◆ JOB:
Copy every line of the records below that contains the string "Viewport", matching case exactly.

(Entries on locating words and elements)
----------
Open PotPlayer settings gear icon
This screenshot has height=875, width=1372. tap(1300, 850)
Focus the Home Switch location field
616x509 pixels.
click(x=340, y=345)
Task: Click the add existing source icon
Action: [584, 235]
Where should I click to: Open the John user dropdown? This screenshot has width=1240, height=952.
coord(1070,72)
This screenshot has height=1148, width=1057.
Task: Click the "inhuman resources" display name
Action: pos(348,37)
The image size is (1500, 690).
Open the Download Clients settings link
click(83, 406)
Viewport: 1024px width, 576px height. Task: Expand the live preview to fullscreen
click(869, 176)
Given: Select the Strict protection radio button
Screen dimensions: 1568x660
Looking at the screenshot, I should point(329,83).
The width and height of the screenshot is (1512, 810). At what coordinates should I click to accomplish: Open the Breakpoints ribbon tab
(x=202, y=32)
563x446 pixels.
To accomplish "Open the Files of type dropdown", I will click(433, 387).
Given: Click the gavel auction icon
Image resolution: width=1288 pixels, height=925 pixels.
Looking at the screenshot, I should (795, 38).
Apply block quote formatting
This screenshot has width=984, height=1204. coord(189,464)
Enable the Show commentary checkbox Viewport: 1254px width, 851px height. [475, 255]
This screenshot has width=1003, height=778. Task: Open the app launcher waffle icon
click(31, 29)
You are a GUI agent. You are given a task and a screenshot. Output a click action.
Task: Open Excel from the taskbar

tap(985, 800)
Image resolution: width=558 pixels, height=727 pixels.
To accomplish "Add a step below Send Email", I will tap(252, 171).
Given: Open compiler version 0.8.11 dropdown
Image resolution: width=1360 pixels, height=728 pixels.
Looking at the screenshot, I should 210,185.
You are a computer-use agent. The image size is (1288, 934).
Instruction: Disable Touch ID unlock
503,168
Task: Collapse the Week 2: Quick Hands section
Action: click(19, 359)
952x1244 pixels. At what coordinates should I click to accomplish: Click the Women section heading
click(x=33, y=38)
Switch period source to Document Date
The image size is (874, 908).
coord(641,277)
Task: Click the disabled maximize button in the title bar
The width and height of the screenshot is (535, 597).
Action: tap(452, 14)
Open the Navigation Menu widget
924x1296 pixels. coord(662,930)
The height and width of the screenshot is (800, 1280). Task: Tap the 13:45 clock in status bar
----------
◆ RESPONSE TO THE TASK:
Viewport: 1024px width, 576px height. Task: Expand the live preview to fullscreen
Enable the Show commentary checkbox Viewport: 1254px width, 851px height. [475, 255]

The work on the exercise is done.